■ **Records shown**:
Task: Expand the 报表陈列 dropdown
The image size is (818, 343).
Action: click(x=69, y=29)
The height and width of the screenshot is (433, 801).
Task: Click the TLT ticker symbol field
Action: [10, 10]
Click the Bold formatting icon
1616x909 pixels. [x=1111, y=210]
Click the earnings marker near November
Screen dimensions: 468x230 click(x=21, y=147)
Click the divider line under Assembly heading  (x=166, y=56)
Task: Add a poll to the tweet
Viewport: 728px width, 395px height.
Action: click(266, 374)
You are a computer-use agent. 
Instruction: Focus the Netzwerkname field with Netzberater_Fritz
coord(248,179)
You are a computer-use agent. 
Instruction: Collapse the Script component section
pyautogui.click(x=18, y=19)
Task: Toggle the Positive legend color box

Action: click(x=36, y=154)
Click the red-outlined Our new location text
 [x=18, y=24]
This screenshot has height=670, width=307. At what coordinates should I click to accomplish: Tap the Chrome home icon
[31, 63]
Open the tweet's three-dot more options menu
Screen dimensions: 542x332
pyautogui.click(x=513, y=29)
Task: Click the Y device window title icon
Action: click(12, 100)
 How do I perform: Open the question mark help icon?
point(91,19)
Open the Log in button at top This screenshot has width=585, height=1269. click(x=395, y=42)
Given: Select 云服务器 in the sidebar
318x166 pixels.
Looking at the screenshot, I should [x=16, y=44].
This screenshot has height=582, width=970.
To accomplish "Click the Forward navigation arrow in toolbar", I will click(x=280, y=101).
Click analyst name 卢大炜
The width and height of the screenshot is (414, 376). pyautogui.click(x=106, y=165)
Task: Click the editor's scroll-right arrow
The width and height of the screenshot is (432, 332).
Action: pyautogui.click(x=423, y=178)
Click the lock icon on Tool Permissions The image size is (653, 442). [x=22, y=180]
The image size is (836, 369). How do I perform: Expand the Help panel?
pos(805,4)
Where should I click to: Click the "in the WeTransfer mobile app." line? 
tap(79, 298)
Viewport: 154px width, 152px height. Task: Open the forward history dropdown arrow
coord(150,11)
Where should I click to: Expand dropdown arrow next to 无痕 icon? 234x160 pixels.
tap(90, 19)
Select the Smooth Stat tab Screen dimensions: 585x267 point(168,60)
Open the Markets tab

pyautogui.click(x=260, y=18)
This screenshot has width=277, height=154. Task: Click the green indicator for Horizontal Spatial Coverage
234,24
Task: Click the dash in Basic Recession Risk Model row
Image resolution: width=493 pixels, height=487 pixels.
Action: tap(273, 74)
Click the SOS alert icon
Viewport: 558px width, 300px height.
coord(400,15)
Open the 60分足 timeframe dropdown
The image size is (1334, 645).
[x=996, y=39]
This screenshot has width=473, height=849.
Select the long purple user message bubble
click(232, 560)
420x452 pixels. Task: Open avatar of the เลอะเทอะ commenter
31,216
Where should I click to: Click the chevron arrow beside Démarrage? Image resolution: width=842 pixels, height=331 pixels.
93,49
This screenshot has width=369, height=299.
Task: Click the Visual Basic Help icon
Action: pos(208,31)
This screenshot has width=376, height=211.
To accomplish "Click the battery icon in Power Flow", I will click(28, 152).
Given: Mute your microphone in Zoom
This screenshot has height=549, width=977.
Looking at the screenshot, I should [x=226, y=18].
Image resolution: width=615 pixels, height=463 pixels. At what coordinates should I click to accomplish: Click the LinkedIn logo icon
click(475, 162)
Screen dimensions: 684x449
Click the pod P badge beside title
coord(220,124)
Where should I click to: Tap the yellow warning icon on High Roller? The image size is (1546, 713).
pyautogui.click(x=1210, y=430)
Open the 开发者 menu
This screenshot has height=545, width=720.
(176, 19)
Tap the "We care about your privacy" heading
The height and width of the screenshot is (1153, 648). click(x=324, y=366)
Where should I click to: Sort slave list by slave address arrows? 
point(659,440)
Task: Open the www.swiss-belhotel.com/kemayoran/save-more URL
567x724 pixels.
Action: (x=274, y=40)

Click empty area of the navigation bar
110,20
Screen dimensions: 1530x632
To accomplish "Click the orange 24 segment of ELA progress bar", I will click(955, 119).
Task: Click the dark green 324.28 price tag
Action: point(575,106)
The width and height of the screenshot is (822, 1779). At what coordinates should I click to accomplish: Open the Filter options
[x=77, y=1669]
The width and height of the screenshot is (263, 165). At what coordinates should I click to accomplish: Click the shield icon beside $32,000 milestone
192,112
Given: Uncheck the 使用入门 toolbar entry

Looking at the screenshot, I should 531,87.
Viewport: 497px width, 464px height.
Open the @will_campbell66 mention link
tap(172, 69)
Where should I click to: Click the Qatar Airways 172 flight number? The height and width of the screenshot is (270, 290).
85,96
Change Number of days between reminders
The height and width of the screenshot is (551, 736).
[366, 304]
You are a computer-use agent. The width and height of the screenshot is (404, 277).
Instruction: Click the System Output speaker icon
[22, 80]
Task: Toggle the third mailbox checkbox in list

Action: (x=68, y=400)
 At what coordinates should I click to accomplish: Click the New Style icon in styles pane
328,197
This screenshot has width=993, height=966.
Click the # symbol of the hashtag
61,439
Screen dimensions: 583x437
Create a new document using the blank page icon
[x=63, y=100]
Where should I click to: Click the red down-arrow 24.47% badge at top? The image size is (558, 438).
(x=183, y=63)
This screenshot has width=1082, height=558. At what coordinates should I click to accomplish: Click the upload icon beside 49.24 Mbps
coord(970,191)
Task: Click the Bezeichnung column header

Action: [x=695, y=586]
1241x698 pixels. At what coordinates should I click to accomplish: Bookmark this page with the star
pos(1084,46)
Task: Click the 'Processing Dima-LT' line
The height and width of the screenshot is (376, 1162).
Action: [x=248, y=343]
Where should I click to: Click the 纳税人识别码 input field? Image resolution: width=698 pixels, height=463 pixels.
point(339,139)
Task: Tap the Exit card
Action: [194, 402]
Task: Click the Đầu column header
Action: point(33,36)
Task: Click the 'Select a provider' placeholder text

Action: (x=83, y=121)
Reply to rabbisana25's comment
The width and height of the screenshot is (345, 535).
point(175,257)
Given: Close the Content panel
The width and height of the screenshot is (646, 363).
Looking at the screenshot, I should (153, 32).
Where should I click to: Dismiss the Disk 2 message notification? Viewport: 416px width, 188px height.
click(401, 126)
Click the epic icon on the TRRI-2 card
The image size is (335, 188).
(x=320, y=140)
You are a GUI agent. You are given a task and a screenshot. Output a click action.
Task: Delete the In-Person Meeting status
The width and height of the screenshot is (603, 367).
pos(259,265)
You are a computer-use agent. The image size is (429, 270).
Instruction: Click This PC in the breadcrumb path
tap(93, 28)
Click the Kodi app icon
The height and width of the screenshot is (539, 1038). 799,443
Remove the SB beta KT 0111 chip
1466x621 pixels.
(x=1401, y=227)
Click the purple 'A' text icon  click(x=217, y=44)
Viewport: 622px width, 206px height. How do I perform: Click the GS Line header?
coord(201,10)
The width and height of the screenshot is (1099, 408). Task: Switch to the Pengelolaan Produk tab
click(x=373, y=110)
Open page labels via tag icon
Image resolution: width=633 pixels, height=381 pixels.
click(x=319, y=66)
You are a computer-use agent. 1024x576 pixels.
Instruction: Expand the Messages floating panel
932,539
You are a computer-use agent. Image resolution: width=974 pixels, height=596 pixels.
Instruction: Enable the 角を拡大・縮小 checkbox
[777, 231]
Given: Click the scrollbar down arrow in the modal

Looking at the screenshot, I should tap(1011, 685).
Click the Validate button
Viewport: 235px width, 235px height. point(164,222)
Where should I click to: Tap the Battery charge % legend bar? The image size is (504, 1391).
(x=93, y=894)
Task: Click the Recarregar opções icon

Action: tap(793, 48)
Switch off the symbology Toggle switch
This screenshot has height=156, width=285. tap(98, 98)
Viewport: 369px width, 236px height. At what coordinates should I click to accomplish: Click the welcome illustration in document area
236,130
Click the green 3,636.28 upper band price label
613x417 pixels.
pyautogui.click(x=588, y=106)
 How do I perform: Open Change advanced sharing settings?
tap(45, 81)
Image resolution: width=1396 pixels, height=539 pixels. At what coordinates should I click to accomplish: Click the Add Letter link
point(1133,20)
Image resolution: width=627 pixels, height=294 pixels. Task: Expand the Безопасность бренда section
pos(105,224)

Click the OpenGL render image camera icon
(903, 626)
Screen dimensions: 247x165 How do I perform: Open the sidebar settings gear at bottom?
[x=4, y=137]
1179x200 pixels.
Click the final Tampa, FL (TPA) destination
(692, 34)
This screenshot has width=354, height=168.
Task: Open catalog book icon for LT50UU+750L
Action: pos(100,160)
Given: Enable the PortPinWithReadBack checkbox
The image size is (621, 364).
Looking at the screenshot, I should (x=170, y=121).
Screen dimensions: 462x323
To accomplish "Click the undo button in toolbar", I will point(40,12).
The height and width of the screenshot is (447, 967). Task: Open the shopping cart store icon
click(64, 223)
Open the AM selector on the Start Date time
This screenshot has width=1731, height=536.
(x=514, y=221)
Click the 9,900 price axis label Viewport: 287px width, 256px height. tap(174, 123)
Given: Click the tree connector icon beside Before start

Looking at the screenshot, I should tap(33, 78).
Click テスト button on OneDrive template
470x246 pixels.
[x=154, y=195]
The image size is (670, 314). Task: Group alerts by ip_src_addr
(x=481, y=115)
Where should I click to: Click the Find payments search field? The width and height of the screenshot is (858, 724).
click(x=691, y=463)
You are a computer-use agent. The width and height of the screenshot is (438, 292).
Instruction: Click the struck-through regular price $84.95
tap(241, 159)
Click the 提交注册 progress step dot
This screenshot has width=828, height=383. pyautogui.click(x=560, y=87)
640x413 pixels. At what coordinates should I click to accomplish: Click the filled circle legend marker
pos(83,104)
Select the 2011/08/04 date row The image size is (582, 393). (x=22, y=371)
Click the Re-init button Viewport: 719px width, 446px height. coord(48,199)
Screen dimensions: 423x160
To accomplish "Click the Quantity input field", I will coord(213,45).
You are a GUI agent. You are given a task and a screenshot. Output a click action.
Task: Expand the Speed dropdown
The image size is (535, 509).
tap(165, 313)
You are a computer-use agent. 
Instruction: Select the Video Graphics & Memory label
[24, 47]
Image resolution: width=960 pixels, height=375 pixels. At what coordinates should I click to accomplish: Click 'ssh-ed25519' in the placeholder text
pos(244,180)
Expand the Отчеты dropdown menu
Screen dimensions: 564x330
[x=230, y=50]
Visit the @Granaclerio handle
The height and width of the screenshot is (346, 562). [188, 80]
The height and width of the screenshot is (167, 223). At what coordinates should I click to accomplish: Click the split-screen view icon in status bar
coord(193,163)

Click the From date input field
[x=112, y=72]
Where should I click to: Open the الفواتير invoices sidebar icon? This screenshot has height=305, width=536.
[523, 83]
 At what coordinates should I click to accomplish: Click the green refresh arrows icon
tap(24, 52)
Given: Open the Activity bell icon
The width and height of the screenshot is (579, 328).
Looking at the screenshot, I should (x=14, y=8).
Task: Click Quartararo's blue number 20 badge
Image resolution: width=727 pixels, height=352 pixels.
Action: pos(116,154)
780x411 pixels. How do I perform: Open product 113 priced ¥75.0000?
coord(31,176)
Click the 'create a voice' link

■ **What to produce**:
Return a word-for-word copy of the lines from the beginning of the listing to the line holding "Click the divider", both kept.

■ **Your response**:
Task: Expand the 报表陈列 dropdown
The image size is (818, 343).
Action: click(x=69, y=29)
The height and width of the screenshot is (433, 801).
Task: Click the TLT ticker symbol field
Action: [10, 10]
Click the Bold formatting icon
1616x909 pixels. [x=1111, y=210]
Click the earnings marker near November
Screen dimensions: 468x230 click(x=21, y=147)
Click the divider line under Assembly heading  (x=166, y=56)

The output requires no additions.